In October and November 1997, the haze from fires in Indonesia spread as far the Philippines to the north, Sri Lanka to the west, and northern Australia to the south.
Sumarni Lama, who is an indigenous Dayak, has suffered the pollution from forest fires for 22 years, since she was a baby. “After the haze stops we are still fighting for our lives as people still have health problems,” she said.
The pollution haze started this year in June and lasted for nearly four months, Sumarni told Changing Times. Unlike in 2015, when only certain parts of Central Kalimantan were affected, there were fires throughout the province.
During the 2015 fires, volunteers in Palangkaraya set up a haze shelter that was in operation 24/7 during this year’s fires. Locals were able to get respite from the choking pollution and obtain free medical check-ups and oxygen.
Volunteers also went out to villages to distribute N95 masks and provide medicines and vitamins. At least six thousand people in Central Kalimantan sought treatment in hospital in just the first two weeks of September because they were affected by the pollution, Sumarni says.
“And that’s only the people going to the hospital. Many people who were sick would not have gone to the hospital because it is too expensive for them, or there is no hospital in their area.”

Volunteer Emmanuela Shinta, who is a Dayak environmental activist and filmmaker, is pictured in 2015 helping a child to put on an N95 mask. Photo © Edwin Koo.
For two weeks in September, the government declared a state of emergency in Central Kalimantan and the five other worst-hit provinces and people were given free medical check-ups if they had respiratory problems.
Sumarni was a volunteer firefighter. In September she was herself ill for a week because of the haze. “All of my body was in pain and it was very difficult to breathe. All of the team got sick, but we tried to stay strong.”
Volunteers in Central Kalimantan, who are already thinking about what they will face during next year’s haze, want the Indonesian government to name the companies responsible for land burning, and ensure that the punishments are severe, and provide health education and protection for local people, ensuring that they use proper N95 masks.
“The schools here were only closed for two weeks, and only after many children had already become ill,” Sumarni said.
The volunteers also want the government to clear the name of the Dayak farmers who have been blamed for burning land.
In a feature for Forests News, David Gaveau, Julie Mollins, Christopher Martius, and Robert Nasi wrote that the unusually dry weather across the Indonesian archipelago this year was not fully understood, but climate scientists said that the positive Indian Ocean Dipole (IOD+), not the more familiar El Niño weather system, was likely to be responsible.
“IOD+ is a phenomenon that occurs when warm Pacific sea surface waters shift toward the Horn of Africa, leaving the Indonesian ocean colder than usual,” the CIFOR authors said. “Cold sea surface waters generate high pressure fronts, preventing the convection of water vapor into the atmosphere, which in turn prevents cloud formation and rainfall.”
Fires destroyed swathes of wildlife habitat

Photo courtesy of the Orangutan Project.
This year’s forest fires caused substantial damage to important wildlife habitats. Indonesian peatlands are precious ecosystems and are home to endangered species such as the Sumatran orangutans, which the International Union for Conservation of Nature (IUCN) lists as critically endangered.
····················
> Actions to take:
[a] Answer these questions from the haze article:
(i) According to Sumarni, how long did this year's pollution haze last?
(ii) For how long was Sumarni ill in September because of the haze?
(iii) Which weather phenomenon did climate scientists say was likely responsible for this year's unusually dry weather?
[b] Reproduce the part of the haze article running from "For two weeks in" down to "proper N95 masks.".

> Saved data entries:
····················
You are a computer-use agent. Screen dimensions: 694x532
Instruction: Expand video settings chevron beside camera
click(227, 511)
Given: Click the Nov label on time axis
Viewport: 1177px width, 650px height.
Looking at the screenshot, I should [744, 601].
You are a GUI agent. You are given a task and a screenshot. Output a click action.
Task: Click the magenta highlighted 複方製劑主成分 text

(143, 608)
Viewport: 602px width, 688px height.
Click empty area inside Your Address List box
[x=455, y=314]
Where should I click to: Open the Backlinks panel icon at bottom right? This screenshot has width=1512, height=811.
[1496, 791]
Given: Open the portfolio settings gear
····················
> Answers by task:
[a]
(i) Nearly four months, starting in June.
(ii) A week.
(iii) The positive Indian Ocean Dipole (IOD+).

[b]
For two weeks in September, the government declared a state of emergency in Central Kalimantan and the five other worst-hit provinces and people were given free medical check-ups if they had respiratory problems.
Sumarni was a volunteer firefighter. In September she was herself ill for a week because of the haze. “All of my body was in pain and it was very difficult to breathe. All of the team got sick, but we tried to stay strong.”
Volunteers in Central Kalimantan, who are already thinking about what they will face during next year’s haze, want the Indonesian government to name the companies responsible for land burning, and ensure that the punishments are severe, and provide health education and protection for local people, ensuring that they use proper N95 masks.